With the growing F1 calendar, the toll one teams and its members is only increasing but they clarify that they are doing as much to not burden them with work, which may result in mishaps that can cost one’s life even.

Speaking about their efforts, Alfa Romeo Racing’s Beat Zehnder said: “As a team you are well prepared for back-to-backs and all the other European races you normally have external truck drivers, or truck drivers, team truck drivers who have rested on the Sunday and only drive when they’re supposed to.

“You don’t have team members like twenty years ago who worked the whole day and then in the evening jumped in the truck and then drove to the next event, so everything is safe and sound and accidents like this can happen. I think we’re moving more than 400 lorries from one event to the next and considering that, there are not a lot of accidents happening.”

Williams’ Claire Williams agreed with her counterpart, adding that the teams comply with the regulation of driving hours for each member, but admits such incidents do not bode well for them.

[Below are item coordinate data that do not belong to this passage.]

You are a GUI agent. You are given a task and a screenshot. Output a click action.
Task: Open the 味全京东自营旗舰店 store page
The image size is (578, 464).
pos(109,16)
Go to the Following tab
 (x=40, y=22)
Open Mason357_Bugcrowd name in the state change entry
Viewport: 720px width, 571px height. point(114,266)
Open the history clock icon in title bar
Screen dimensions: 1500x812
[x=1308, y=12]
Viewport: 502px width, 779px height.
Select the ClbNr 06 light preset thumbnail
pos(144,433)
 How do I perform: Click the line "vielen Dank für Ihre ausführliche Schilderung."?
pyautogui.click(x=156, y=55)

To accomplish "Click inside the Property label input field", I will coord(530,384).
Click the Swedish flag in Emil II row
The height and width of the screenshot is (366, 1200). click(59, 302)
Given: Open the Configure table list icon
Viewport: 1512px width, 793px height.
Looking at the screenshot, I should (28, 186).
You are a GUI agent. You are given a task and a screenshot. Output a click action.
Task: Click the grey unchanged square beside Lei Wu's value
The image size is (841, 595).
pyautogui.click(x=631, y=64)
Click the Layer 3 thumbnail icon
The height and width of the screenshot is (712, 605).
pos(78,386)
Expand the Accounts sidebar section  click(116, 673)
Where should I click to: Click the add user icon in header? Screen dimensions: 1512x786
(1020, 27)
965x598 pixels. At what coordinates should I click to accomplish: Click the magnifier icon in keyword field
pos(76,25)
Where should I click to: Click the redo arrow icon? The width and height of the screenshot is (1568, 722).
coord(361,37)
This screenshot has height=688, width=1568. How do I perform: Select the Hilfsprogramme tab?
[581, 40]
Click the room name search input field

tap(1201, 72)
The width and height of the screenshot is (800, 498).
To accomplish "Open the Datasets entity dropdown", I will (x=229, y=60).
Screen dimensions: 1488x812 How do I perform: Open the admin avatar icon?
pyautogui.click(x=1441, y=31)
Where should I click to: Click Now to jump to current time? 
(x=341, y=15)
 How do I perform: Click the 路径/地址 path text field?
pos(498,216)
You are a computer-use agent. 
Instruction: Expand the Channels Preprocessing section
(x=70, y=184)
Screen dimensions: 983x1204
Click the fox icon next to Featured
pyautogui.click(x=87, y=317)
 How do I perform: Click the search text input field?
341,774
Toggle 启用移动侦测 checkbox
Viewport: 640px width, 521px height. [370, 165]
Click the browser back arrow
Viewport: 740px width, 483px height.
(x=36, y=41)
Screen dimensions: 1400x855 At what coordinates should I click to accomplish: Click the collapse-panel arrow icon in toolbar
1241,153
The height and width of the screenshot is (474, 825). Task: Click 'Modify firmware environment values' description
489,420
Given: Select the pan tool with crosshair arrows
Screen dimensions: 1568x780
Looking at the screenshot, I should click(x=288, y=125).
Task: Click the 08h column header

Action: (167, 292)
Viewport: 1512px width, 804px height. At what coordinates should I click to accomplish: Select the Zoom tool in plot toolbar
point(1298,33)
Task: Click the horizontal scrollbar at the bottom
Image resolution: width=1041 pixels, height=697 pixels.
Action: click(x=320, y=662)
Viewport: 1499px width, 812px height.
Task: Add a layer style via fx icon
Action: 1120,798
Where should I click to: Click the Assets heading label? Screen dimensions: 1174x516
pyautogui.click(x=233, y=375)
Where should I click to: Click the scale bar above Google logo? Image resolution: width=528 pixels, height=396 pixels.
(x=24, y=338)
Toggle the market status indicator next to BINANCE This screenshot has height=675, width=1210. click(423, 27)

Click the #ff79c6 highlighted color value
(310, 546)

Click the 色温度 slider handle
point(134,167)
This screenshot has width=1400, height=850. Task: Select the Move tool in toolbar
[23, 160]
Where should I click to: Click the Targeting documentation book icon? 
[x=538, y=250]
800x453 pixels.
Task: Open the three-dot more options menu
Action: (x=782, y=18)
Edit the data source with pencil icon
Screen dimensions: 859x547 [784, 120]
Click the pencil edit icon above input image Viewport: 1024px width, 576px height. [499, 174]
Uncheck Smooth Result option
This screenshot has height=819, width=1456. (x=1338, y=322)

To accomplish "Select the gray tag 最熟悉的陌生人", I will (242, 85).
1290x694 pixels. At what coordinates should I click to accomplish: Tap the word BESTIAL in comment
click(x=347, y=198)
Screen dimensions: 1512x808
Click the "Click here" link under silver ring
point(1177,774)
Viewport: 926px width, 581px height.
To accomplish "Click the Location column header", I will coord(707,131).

She found support from McLaren’s Andreas Seidl, with Ferrari’s Mattia Binotto stating: “The picture is very similar for all the teams. The drivers are not people that are working throughout the weekend, especially not at a back-to-back.

“Certainly we as team principals of teams are taking care of our people, making sure that what they are doing at the tracks or driving, we are always doing that in a safe manner with the proper way of applying things, let me say.

“But what happened is to be considered serious, no doubt, and whatever is happening, as a team, we have the responsibility to review what happened and there is a necessity to try eventually to improve. I don’t have the details in that case but as Ferrari we would certainly consider if we can even do better in the future.”

On Red Bull Racing’s side, Christian Horner added: “It’s a big challenge getting all the equipment, the cars, the engineering centre, in our case the Energy Station – I think we’re in excess of 40 trucks to get to an event and when you’ve got a back-to-back event, that’s an added pressure, that they’ve got to be here really by Tuesday afternoon.

“So, it’s another thing to take into consideration, with the logistics of an increased calendar is not putting too much tension on the movement of parts and people from one venue to another. Unfortunately accidents do happen and I think the most important things are you try and mitigate that as best you can.

“With contract drivers it’s not like the old days when the truckies – well, the truckies don’t drive trucks any more. I don’t know why they’re still called truckies. In fact I think we’ve only got one truck driver who can drive a truck. Everybody has contractors that specifically are here just to move the vehicles around.”